Sky Hopinka (born 1984)[1] is an American visual artist and film-maker who is a member of the Ho-Chunk Nation and a descendant of the Pechanga Band of Luiseño people.[2] Hopinka was awarded a MacArthur Foundation Grant in 2022.[3]
Sky Hopinka | |
---|---|
Born | 1984 (age 39–40) |
Nationality | Ho-Chunk Nation; American |
Education | Portland State University, University of Wisconsin-Milwaukee |
Known for | video, film, animation |
Style | experimental |
Awards | MacArthur Foundation Grant Guggenheim Fellowship |
Website | www |
Hopinka was born in Ferndale, Washington,[4] and moved to Southern California as a teenager.[5]
Hopinka's undergraduate education was at Portland State University (PSU), where he became interested in documentary film. He received a Bachelor of Arts in liberal arts.[6][2] While at PSU, he started to take interest in Indigenous language revitalization.[5]
In 2013 he moved to Milwaukee, Wisconsin, the homeland of the Ho-Chunk Nation, and enrolled at the University of Wisconsin-Milwaukee where he received a Master of Fine Arts degree in film, video, and new genres.[2][6]
Hopinka's work deals with personal interpretations of homeland and landscape; the correlation between language and culture in relation to home and land.[2] Hopinka has said: "Deconstructing language [through cinema] is a way for me to be free from the dogma of traditional storytelling and then, from there, to explore or propose more of what Indigenous cinema has the possibility to look like."[6]

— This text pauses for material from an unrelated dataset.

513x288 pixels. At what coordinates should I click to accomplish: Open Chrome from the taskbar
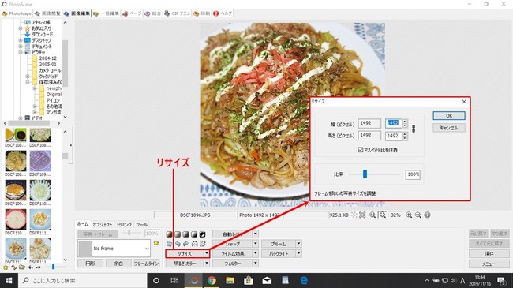click(x=212, y=280)
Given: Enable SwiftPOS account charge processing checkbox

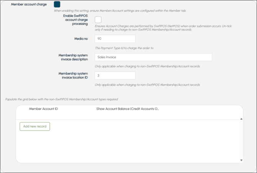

His film and video work has been featured at Media City Film Festiva[7]l, the Museum of Modern Art, New York,[1] the Walker Art Center,[8] the Tate Modern,[9] the Whitney Biennial,[10] Hessel Museum of Art at Bard College,[11] Sundance Film Festival,[12] ImagineNATIVE Film and Media Arts Festival,[13] Toronto International Film Festival,[14] Ann Arbor Film Festival,[15] New York Film Festival,[16] among others.
Hopinka organized a film program called What Was Always Yours and Never Lost focused on indigenous experimental cinema. The film series began in 2016 and was later shown at the 2019 Whitney Biennial.[17]
Hopinka is former associate professor at Simon Fraser University in British Columbia, where he taught film, video and animation. He is currently assistant professor of Film and Electronic Arts at Bard College.[18] He has also taught Chinuk Wawa, an indigenous language of the Lower Columbia River Basin.[2]